-- YOUR GOAL --
Please write every line of the rows below as a JSON list of strings, one string per line, leaving out blank lines.

[Rows for finding displayed items]
........

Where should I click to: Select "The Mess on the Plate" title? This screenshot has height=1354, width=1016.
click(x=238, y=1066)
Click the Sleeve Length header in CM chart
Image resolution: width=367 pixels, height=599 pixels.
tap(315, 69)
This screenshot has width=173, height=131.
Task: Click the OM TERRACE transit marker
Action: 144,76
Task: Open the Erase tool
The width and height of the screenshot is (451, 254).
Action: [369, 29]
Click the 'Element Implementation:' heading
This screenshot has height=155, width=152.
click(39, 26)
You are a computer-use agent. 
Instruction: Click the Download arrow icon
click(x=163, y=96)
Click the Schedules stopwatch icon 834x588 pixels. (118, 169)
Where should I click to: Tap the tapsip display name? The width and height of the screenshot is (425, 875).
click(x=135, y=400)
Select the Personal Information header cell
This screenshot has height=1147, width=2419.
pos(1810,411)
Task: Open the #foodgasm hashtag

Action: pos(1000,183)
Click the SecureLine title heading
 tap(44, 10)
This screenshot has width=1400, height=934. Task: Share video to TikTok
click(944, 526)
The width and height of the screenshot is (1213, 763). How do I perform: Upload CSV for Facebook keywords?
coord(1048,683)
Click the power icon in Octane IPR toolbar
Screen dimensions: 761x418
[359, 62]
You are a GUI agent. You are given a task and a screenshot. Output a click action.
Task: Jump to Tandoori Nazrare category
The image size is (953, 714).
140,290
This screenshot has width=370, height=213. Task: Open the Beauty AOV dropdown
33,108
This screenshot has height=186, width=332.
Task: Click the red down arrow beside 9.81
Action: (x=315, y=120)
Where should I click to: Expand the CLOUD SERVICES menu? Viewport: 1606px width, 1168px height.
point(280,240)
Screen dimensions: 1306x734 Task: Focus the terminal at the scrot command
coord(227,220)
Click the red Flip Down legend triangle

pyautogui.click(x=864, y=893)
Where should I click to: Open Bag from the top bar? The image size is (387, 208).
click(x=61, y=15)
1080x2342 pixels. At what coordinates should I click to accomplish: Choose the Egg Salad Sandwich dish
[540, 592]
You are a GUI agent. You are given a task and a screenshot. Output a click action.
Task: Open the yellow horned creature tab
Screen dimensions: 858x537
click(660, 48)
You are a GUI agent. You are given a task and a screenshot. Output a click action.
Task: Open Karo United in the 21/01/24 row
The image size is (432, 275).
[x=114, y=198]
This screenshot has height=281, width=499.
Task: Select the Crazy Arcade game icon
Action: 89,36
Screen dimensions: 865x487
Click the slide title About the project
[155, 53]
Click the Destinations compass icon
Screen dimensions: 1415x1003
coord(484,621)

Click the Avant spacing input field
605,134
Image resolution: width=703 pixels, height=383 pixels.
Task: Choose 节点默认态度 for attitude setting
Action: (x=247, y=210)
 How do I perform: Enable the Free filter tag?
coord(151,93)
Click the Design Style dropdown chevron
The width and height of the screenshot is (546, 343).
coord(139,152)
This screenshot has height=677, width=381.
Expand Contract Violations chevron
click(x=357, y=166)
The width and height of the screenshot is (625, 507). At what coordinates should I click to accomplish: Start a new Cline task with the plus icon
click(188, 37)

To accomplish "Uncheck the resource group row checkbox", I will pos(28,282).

........

-- WRITTEN RESPONSE --
[
  "Where should I click to: Select \"The Mess on the Plate\" title? This screenshot has height=1354, width=1016.",
  "click(x=238, y=1066)",
  "Click the Sleeve Length header in CM chart",
  "Image resolution: width=367 pixels, height=599 pixels.",
  "tap(315, 69)",
  "This screenshot has width=173, height=131.",
  "Task: Click the OM TERRACE transit marker",
  "Action: 144,76",
  "Task: Open the Erase tool",
  "The width and height of the screenshot is (451, 254).",
  "Action: [369, 29]",
  "Click the 'Element Implementation:' heading",
  "This screenshot has height=155, width=152.",
  "click(39, 26)",
  "You are a computer-use agent. ",
  "Instruction: Click the Download arrow icon",
  "click(x=163, y=96)",
  "Click the Schedules stopwatch icon 834x588 pixels. (118, 169)",
  "Where should I click to: Tap the tapsip display name? The width and height of the screenshot is (425, 875).",
  "click(x=135, y=400)",
  "Select the Personal Information header cell",
  "This screenshot has height=1147, width=2419.",
  "pos(1810,411)",
  "Task: Open the #foodgasm hashtag",
  "Action: pos(1000,183)",
  "Click the SecureLine title heading",
  " tap(44, 10)",
  "This screenshot has width=1400, height=934. Task: Share video to TikTok",
  "click(944, 526)",
  "The width and height of the screenshot is (1213, 763). How do I perform: Upload CSV for Facebook keywords?",
  "coord(1048,683)",
  "Click the power icon in Octane IPR toolbar",
  "Screen dimensions: 761x418",
  "[359, 62]",
  "You are a GUI agent. You are given a task and a screenshot. Output a click action.",
  "Task: Jump to Tandoori Nazrare category",
  "The image size is (953, 714).",
  "140,290",
  "This screenshot has width=370, height=213. Task: Open the Beauty AOV dropdown",
  "33,108",
  "This screenshot has height=186, width=332.",
  "Task: Click the red down arrow beside 9.81",
  "Action: (x=315, y=120)",
  "Where should I click to: Expand the CLOUD SERVICES menu? Viewport: 1606px width, 1168px height.",
  "point(280,240)",
  "Screen dimensions: 1306x734 Task: Focus the terminal at the scrot command",
  "coord(227,220)",
  "Click the red Flip Down legend triangle",
  "pyautogui.click(x=864, y=893)",
  "Where should I click to: Open Bag from the top bar? The image size is (387, 208).",
  "click(x=61, y=15)",
  "1080x2342 pixels. At what coordinates should I click to accomplish: Choose the Egg Salad Sandwich dish",
  "[540, 592]",
  "You are a GUI agent. You are given a task and a screenshot. Output a click action.",
  "Task: Open the yellow horned creature tab",
  "Screen dimensions: 858x537",
  "click(660, 48)",
  "You are a GUI agent. You are given a task and a screenshot. Output a click action.",
  "Task: Open Karo United in the 21/01/24 row",
  "The image size is (432, 275).",
  "[x=114, y=198]",
  "This screenshot has height=281, width=499.",
  "Task: Select the Crazy Arcade game icon",
  "Action: 89,36",
  "Screen dimensions: 865x487",
  "Click the slide title About the project",
  "[155, 53]",
  "Click the Destinations compass icon",
  "Screen dimensions: 1415x1003",
  "coord(484,621)",
  "Click the Avant spacing input field",
  "605,134",
  "Image resolution: width=703 pixels, height=383 pixels.",
  "Task: Choose 节点默认态度 for attitude setting",
  "Action: (x=247, y=210)",
  " How do I perform: Enable the Free filter tag?",
  "coord(151,93)",
  "Click the Design Style dropdown chevron",
  "The width and height of the screenshot is (546, 343).",
  "coord(139,152)",
  "This screenshot has height=677, width=381.",
  "Expand Contract Violations chevron",
  "click(x=357, y=166)",
  "The width and height of the screenshot is (625, 507). At what coordinates should I click to accomplish: Start a new Cline task with the plus icon",
  "click(188, 37)",
  "To accomplish \"Uncheck the resource group row checkbox\", I will pos(28,282)."
]